Record extracts ->
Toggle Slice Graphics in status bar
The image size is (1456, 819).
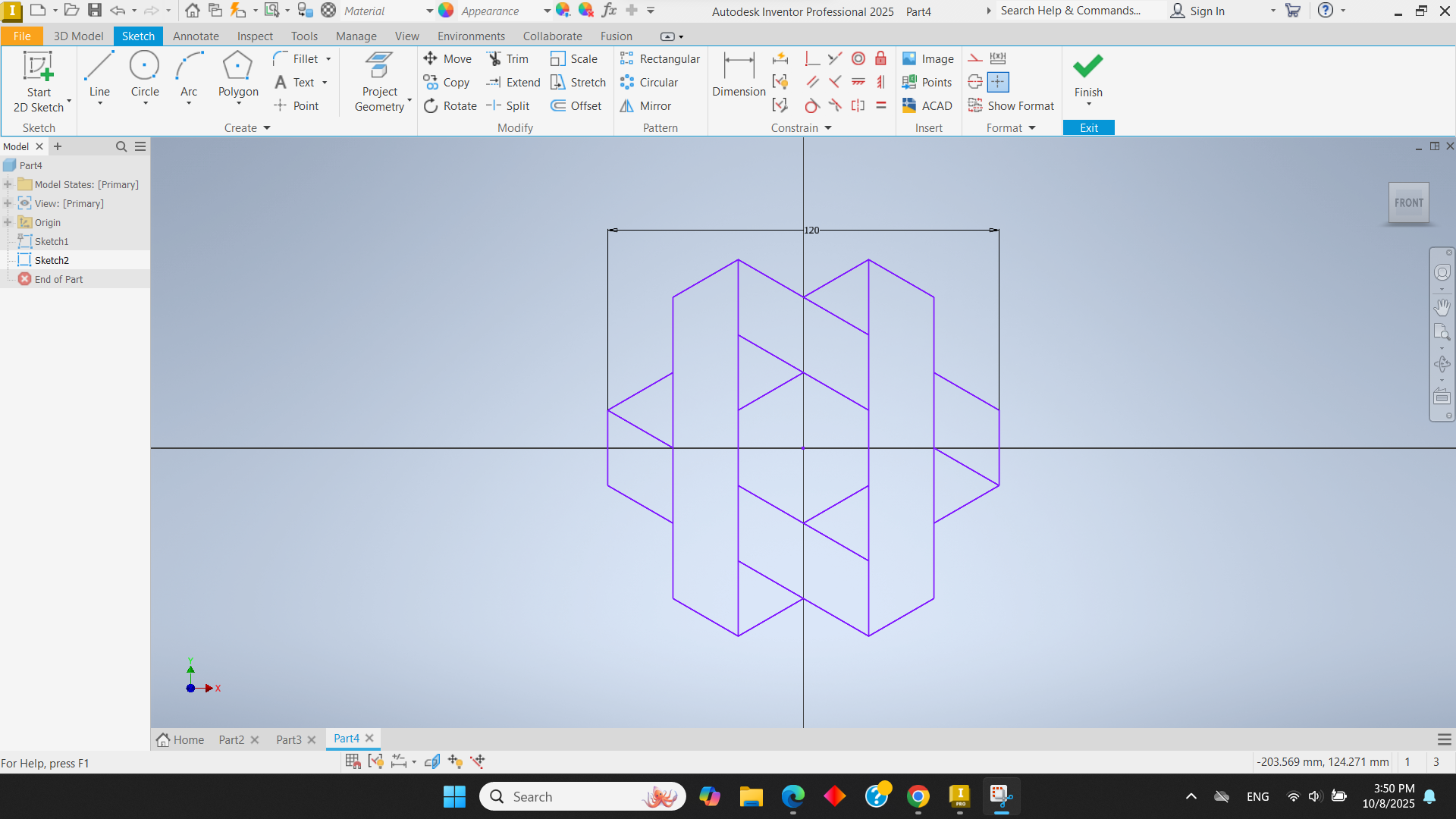pos(432,761)
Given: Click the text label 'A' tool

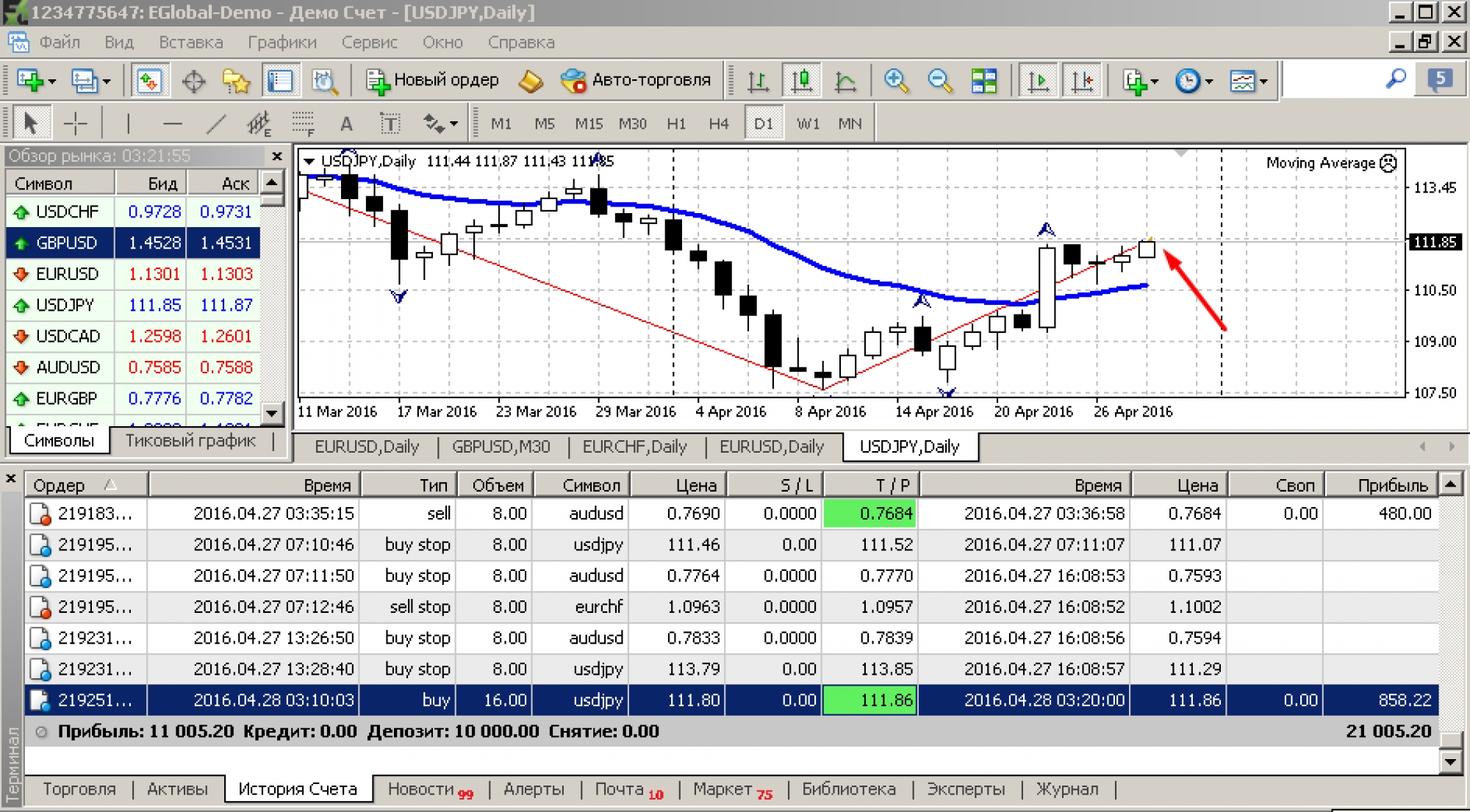Looking at the screenshot, I should [x=346, y=123].
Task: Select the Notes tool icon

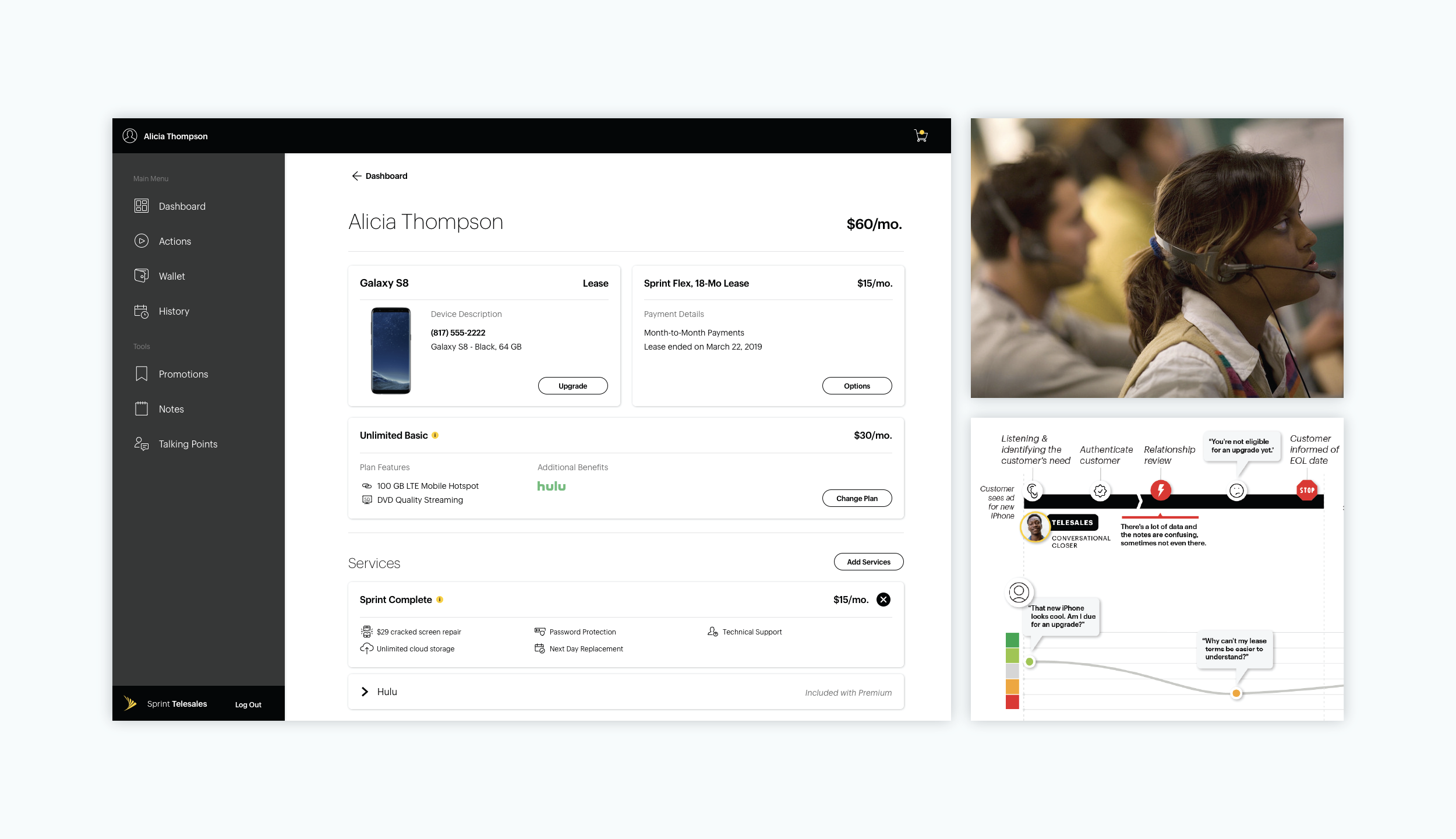Action: pos(142,408)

The problem ->
Your job is to copy each entry exactly as written; the pictures do not go in.

Expected output ->
Toggle Slice Graphics in status bar
The image size is (1456, 819).
pos(432,761)
Given: Click the text label 'A' tool

Looking at the screenshot, I should [x=346, y=123].
Task: Select the Notes tool icon

Action: pos(142,408)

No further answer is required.